### Ausgangstext

- - - - -

Castillo wollte Parlament auflösen
Dem entmachteten Castillo werden Vorwürfe der Rebellion zur Last gelegt. Er hatte angekündigt, das Parlament auflösen zu wollen und Neuwahlen in den Raum gestellt. Daraufhin enthob ihn der Kongress seines Amtes. Der ehemalige Dorfschullehrer und Gewerkschafter war mit dem Versprechen sozialer Politik für die Ärmeren ins Amt gekommen und galt für weite Teile der Landbevölkerung als einer von ihnen. Jetzt sitzt er in Untersuchungshaft.
«Sie machen, was sie wollen», protestiert Quispe mit Blick auf die Politiker ihres Landes. «Für sie zählen die Wählerstimmen der Provinz nicht, gelten als nutzlos. Aber das Votum der Menschen in Lima wird berücksichtigt. Das ist eine Ungerechtigkeit.»
Zusammen mit rund 3000 anderen ist Quispe auf der Strasse von Andahuayla, um ihren Protest kundzutun – und um von den jungen Männern Abschied zu nehmen, die bei den teils ausser Kontrolle geratenen Demonstrationen am Wochenende zu Tode kamen. Einer der beiden ist Quispes Bruder: der 17-jährige Beckham Romário Quispe Garfias.
Ein talentierter Sportler, sagt Schwester Raquel, benannt nach dem englischen Fussballstar David Beckham und dem brasilianischen Fussballer und späteren Politiker Romário. Auch ihr Bruder sei es leid gewesen, für die Politik unsichtbar zu sein.

- - - - -

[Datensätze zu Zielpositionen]
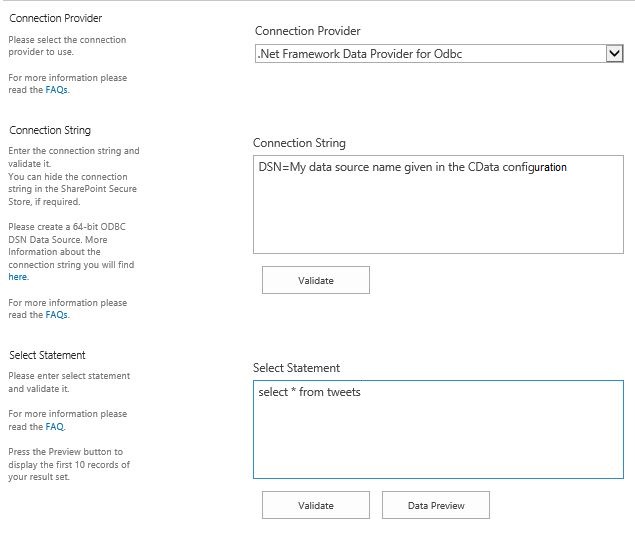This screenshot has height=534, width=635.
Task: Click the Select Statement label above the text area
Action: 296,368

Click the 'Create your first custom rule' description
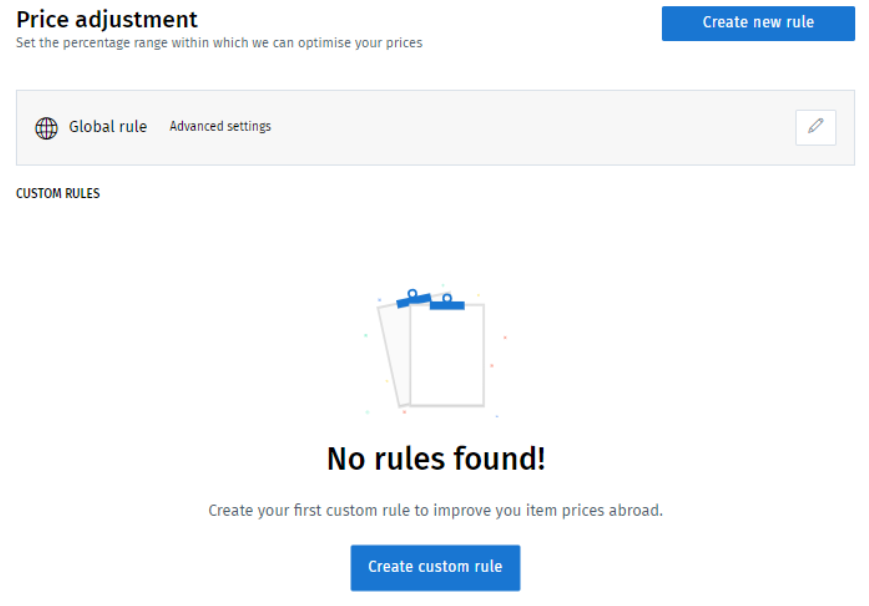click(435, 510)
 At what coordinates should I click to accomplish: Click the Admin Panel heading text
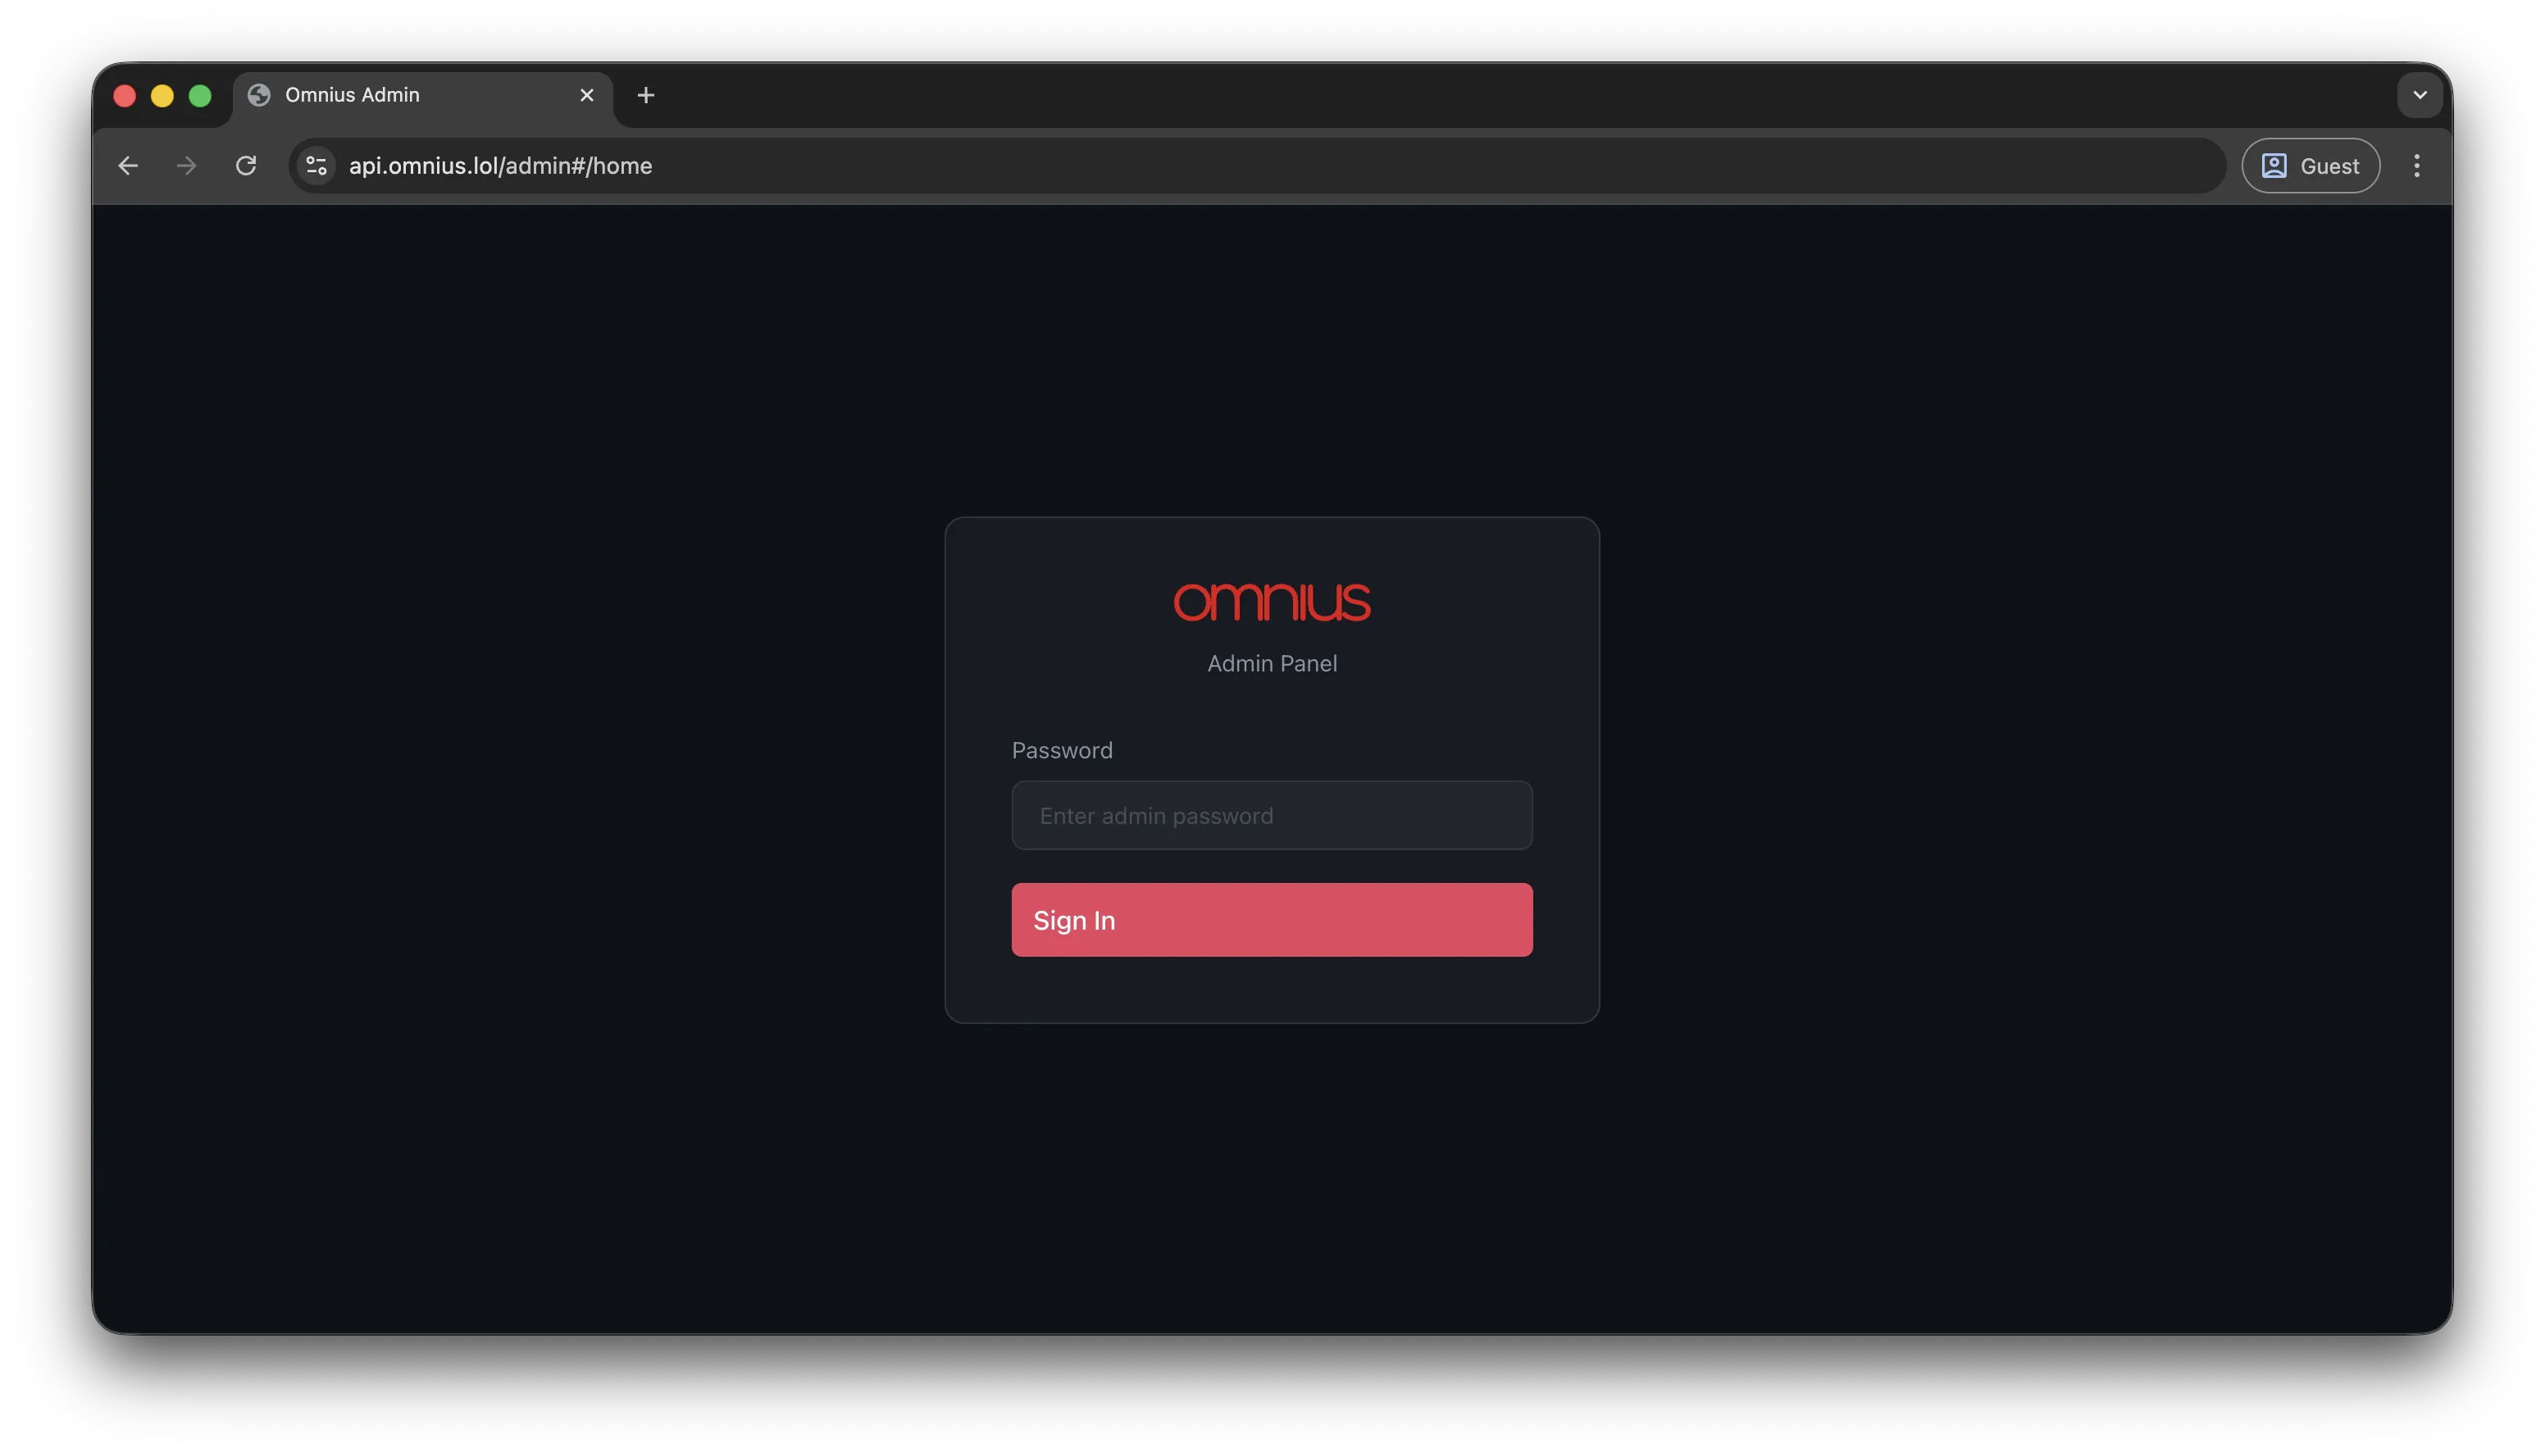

- - - - -

### Aufgaben
a) Wie alt war Beckham Romário Quispe Garfias laut dem Text über die Proteste nach Castillos Absetzung?
b) Erkläre anhand des Textes über die Proteste nach Castillos Absetzung, warum der Kongress Castillo seines Amtes enthob.
c) Führe den Text über die Proteste nach Castillos Absetzung im Anschluss an seinen letzten Satz weiter.

### Lösungen zur Übung
a) Er war 17 Jahre alt.

b) Castillo hatte angekündigt, das Parlament auflösen zu wollen, und Neuwahlen in den Raum gestellt. Daraufhin enthob ihn der Kongress seines Amtes.

c)
Bei Protesten quer durchs Land erschallt der Ruf nach Neuwahlen, nach einem Rücktritt von Dina Boluarte, die als bisherige Vize das Präsidentenamt übernommen hat, und nach einer Freilassung Castillos. Am lautesten ist der Ruf in den ländlichen Gemeinden, in denen der Rückhalt für den Politik-Aufsteiger aus einem armen Bergdistrikt in den Anden am grössten ist.
Zu Wochenbeginn signalisierte Boluarte Entgegenkommen. In einer landesweit ausgestrahlten Fernsehansprache kündigte sie an, dem Kongress einen Vorschlag zur Vorverlegung der nächsten Wahlen auf April 2024 zu übermitteln. Zuvor hatte sie erklärt, für die restlichen dreieinhalb Jahre der aktuellen Amtszeit Präsidentin bleiben zu wollen. Die 60-Jährige, zuvor Vizepräsidentin und Ministerin für Entwicklung und soziale Inklusion, war am 7. Dezember unmittelbar nach der Entmachtung Castillos als Nachfolgerin vereidigt worden.
«Meine Aufgabe als Präsidentin der Republik ist es, in dieser schwierigen Zeit die Wünsche, Interessen und Sorgen der grossen Mehrheit der Peruaner zu interpretieren», sagte Boluarte in ihrer TV-Ansprache. Zugleich verhängte sie den Ausnahmezustand über Gebiete ausserhalb Limas, in denen es besonders gewaltsame Proteste gab. Zur Ruhe ist Peru mit der Rede nicht gekommen.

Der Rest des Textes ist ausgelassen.